Pero ello no es posible sin la autopreparación, sin esos conocimientos que nos permitan convencer a los demás. Esta debe ser sistemática y verse como una necesidad de cada uno, no como una orientación. Es posible de muy diversas maneras, todas al alcance de nuestras manos: leer, estar informado, investigar, conocer los problemas, inquietudes y aspiraciones de las personas que están a nuestro alrededor, sean militantes o no.

Nos autopreparamos para desempeñar nuestras responsabilidades. Por tanto, la mejor manera de probarnos es a través de la realización de tareas concretas. Tareas que unas veces vienen de la dirección de la UJC en sus diferentes niveles, otras por instrucción del secretario general del comité de base y esas nacidas de la iniciativa y la idea colectiva, que nunca deberían de faltarnos. De lo que se trata es que todos participemos de manera activa en la vida orgánica de la organización. Lo mismo en un centro de estudio que en una fábrica.

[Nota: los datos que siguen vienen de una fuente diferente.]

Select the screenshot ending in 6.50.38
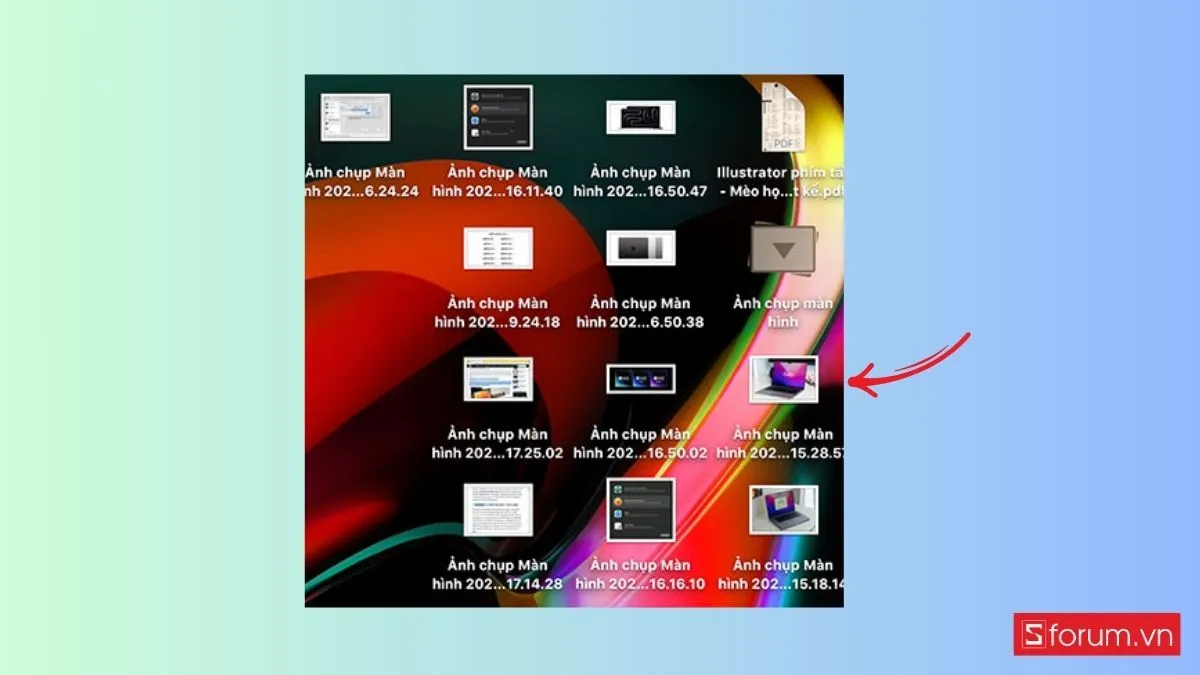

Es esencial la creatividad, el sentido común y la dirección colectiva para llevar a feliz término las tareas. Con estas herramientas, sin dudas, lograremos fomentar un sistema de preparación intencional y sistemática, que sea capaz de fortalecer, de comprometer y de crear un profundo sentido de la incondicionalidad.

En el caso del sector de la Salud, que vive en estos momentos profundas transformaciones que incluyen la reparación de las instituciones, la apertura de nuevos servicios y la búsqueda de una atención médica de excelencia con un uso racional de los recursos, la juventud comunista debe ser bandera y guía de este proceso, y para ello debemos contar con militantes y dirigentes con una especial sensibilidad y humanismo.

Para esto debemos involucrar más a los integrantes del Contingente Mario Muñoz, que agrupa a profesionales de la salud caracterizados por su integralidad en lo humano, lo moral, científico y lo revolucionario.

Otra fuerza la tenemos en los jóvenes que han cumplido misiones internacionalistas y solidarias en varios países. Ellos regresan a la Patria con un alto nivel de compromiso, de preparación científica y, en no pocas ocasiones, con experiencias en la dirección en lo político y lo administrativo.

Ese caudal de conocimientos y vivencias puede y debe ser aprovechado para transformar el trabajo de la UJC en nuestro sector y los demás, teniendo como principales protagonistas a los propios jóvenes, en los que hagamos florecer la virtud y la lealtad.